Andersen locks all of the boys' guns in a box that will be kept on the chuck wagon during the drive, and they practice roping, branding, and herding cattle and horses. While they prepare, a group of mysterious men led by Asa "Long Hair" Watts shows up asking for work, but Andersen catches Watts in a lie about his past and refuses to hire them. The arrival of Jebediah Nightlinger, a black cook, completes Andersen's crew.

On the trail, Andersen notices Cimarron following the herd, which slightly nettles him. When Slim slips off his horse while crossing a river and Cimarron appears and saves him, however, Andersen decides to let Cimarron join the drive.

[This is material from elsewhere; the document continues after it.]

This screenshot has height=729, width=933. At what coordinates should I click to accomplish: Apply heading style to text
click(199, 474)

Slowly, the boys become good cowhands, impressing both Andersen and Nightlinger. One day Dan, a boy who wears glasses, is chasing a stray horse when he stumbles upon Watts and his gang of cattle rustlers. Watts, who reveals he has been trailing the herd, releases Dan but threatens to slit the boy's throat if he says anything to Andersen. Dan is reluctant to go on watch that night, but Andersen, who thinks the boy is just afraid of the dark, convinces him to do his duty. Dan drops his glasses off a cliff overlooking the cattle, and Charlie, another one of the boys, falls off his horse and is trampled to death when he goes to get them.

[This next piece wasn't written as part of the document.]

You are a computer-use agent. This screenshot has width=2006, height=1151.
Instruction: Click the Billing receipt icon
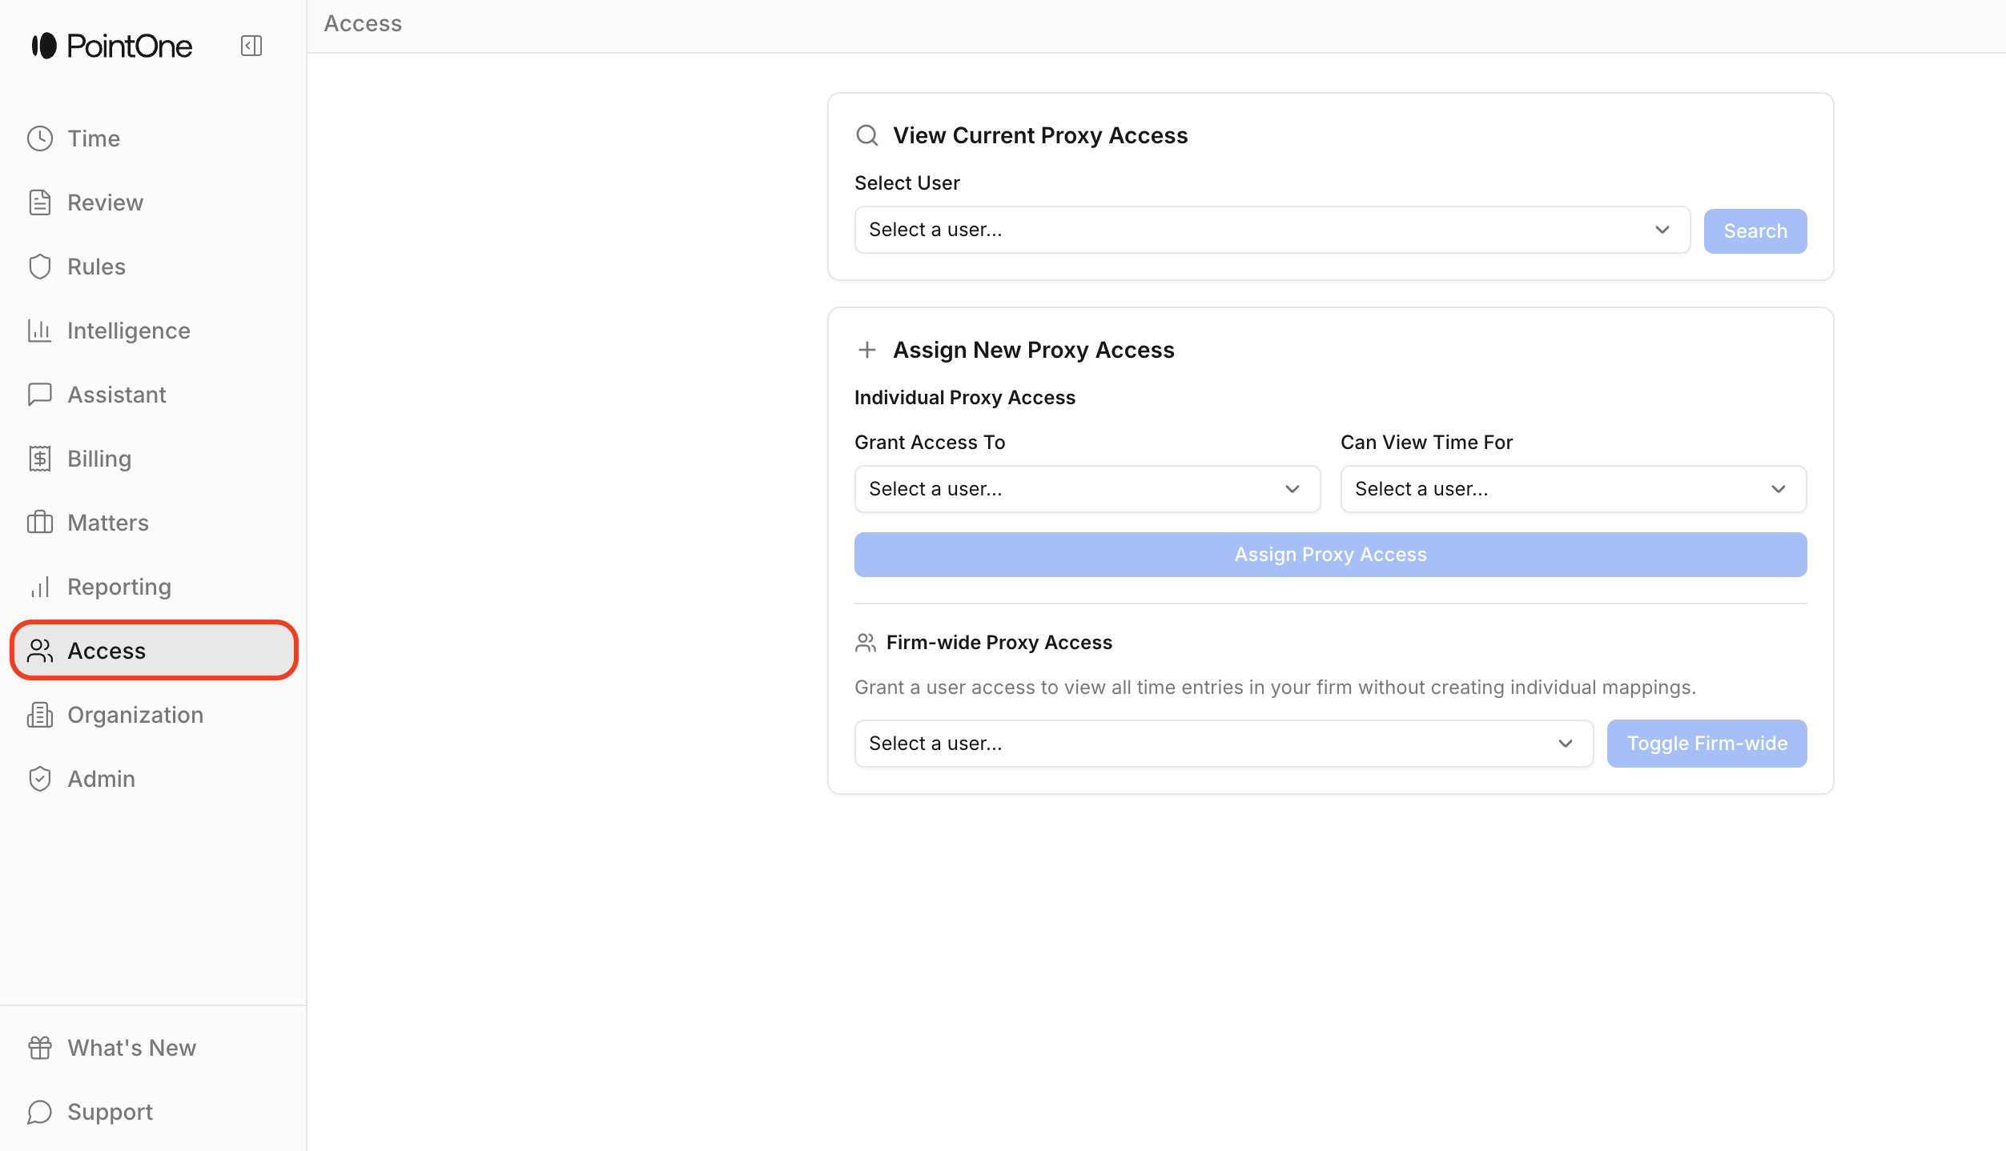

Soon after, the chuck wagon throws a wheel. While the others continue on, Nightlinger and a boy named Homer hang back to handle the repairs. Seeing this, Watts and his gang come out of hiding and begin to openly parallel the herd. Andersen sends another boy named Weedy back to tell Nightlinger to rejoin the herd as soon as possible and then gathers the remaining boys together. So they will not be harmed, he tells them to act like boys rather than the men they are becoming when the rustlers approach that evening. Dan tells Andersen he knew Watts had been following them but was scared to tell, and Andersen comforts the boy.

After dark, Watts and his gang surround Andersen and the boys in their camp. They deliver a battered Weedy, and Watts forces Andersen to surrender his gun and begins to taunt Dan. Andersen finally intervenes when Watts crushes Dan's glasses, and a brutal fist fight ensues between Andersen and Watts, with Andersen coming out on top. He tells the boys to get ready to leave and starts to walk away, ignoring Watts' calls to stop. Watts wings Andersen in both arms and a leg before shooting him twice in the torso. The boys remain passive as instructed, and the rustlers steal the herd.

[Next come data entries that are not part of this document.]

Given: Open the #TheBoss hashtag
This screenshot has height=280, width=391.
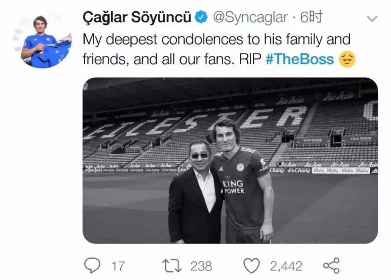Looking at the screenshot, I should 300,60.
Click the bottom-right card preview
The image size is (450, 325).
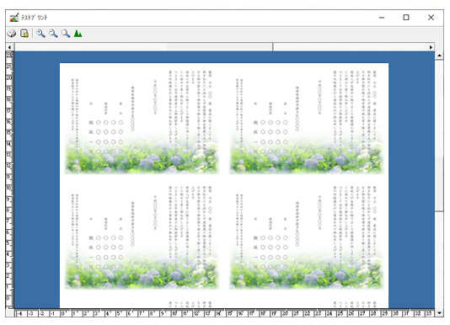pos(307,237)
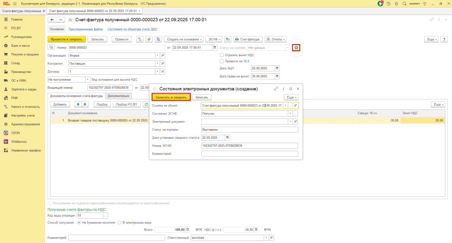Tick the Провести на 18.0 checkbox

222,61
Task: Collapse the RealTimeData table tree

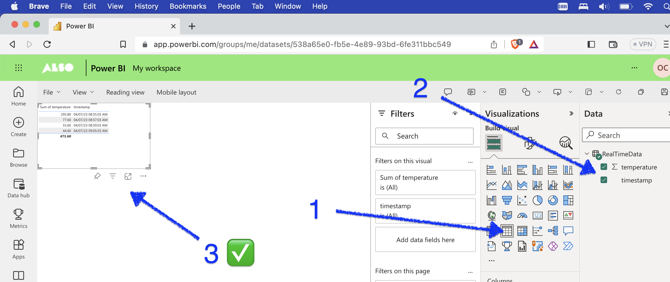Action: click(x=587, y=154)
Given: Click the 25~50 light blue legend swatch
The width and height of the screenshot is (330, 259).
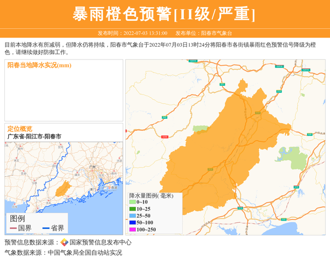Looking at the screenshot, I should coord(133,216).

In the morning, Nightlinger and Homer rejoin to the group and find the boys tending to Andersen, who is near death. Andersen instructs Nightlinger to take the boys home and in his final moments tells the boys how proud he is of them.

Following Andersen's burial, the boys overpower Nightlinger and seize the box of firearms stored in the chuck wagon, planning to avenge Andersen's death and finish the cattle drive. When they catch up to the rustlers, Nightlinger offers to help the boys make a plan. The boys silently kill three of the outlaws and then use Nightlinger to draw Watts and the rest of his gang into an ambush. Riding in among a stampede of horses, the boys kill all of the rustlers except Watts, whom they find pinned beneath his horse with a foot entangled in a rope. Rather than kill him outright, Dan cuts the reins so the horse can get up and Cimarron spooks it with a shot, sending Watts to be dragged to death.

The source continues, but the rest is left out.